→ 任务简述:
请把下面所有行改写成两列 CSV，列名为“内容”和“答案”，每一项占一行，文字和对应答案各放进一个带引号的字段，换行一律改成空格。图片不要写进结果。

************

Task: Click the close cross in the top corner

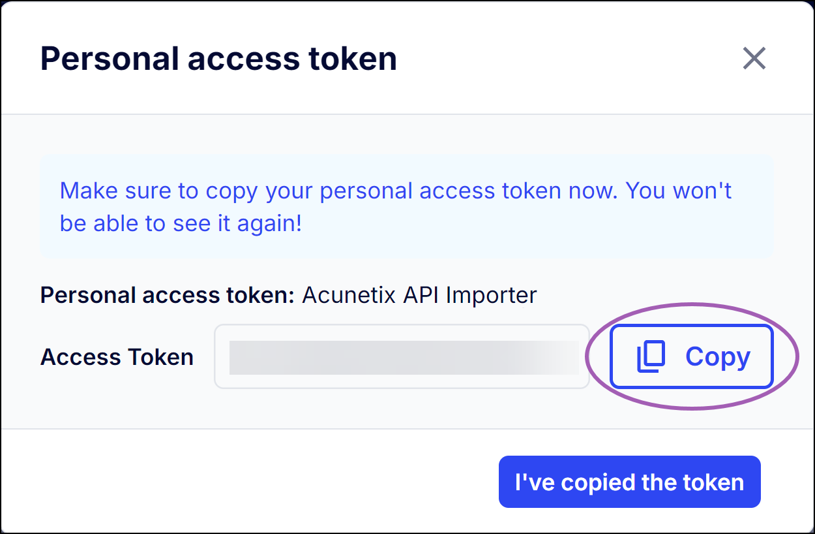Action: (x=754, y=59)
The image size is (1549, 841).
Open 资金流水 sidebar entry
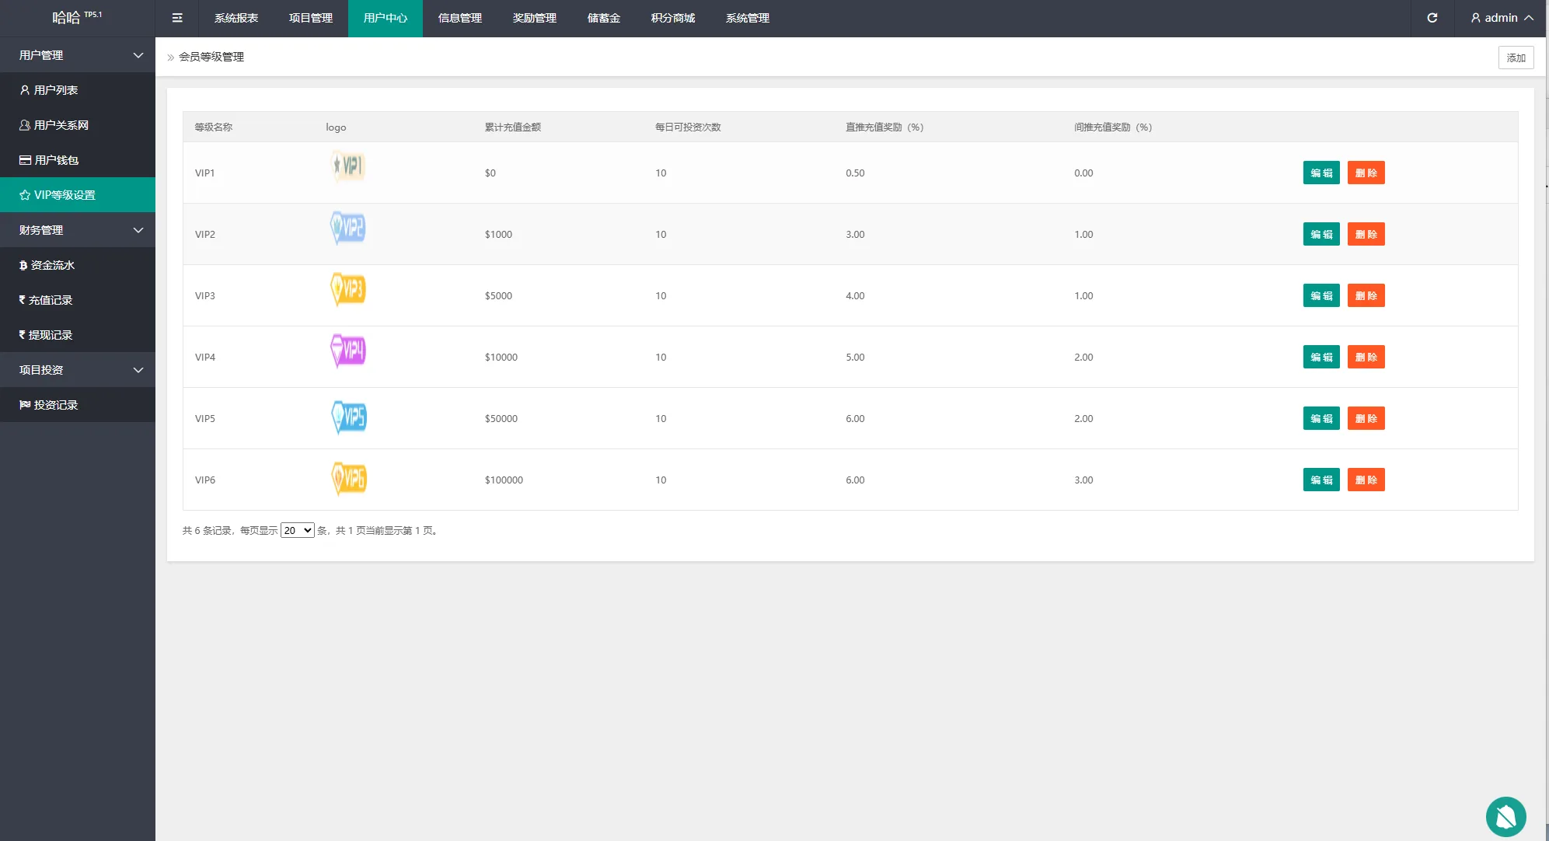52,265
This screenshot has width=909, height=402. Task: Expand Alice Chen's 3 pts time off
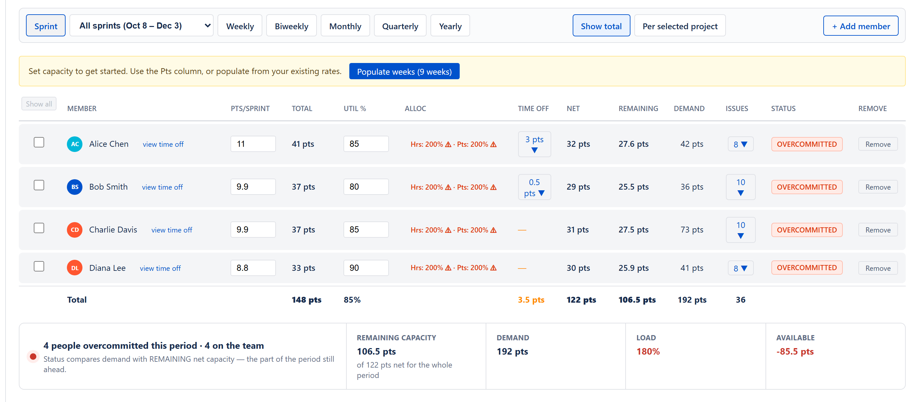point(534,144)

************

→ 问题解答:
内容,答案
"Task: Click the close cross in the top corner","Action: (x=754, y=59)"
"The image size is (1549, 841). Open 资金流水 sidebar entry","52,265"
"This screenshot has width=909, height=402. Task: Expand Alice Chen's 3 pts time off","point(534,144)"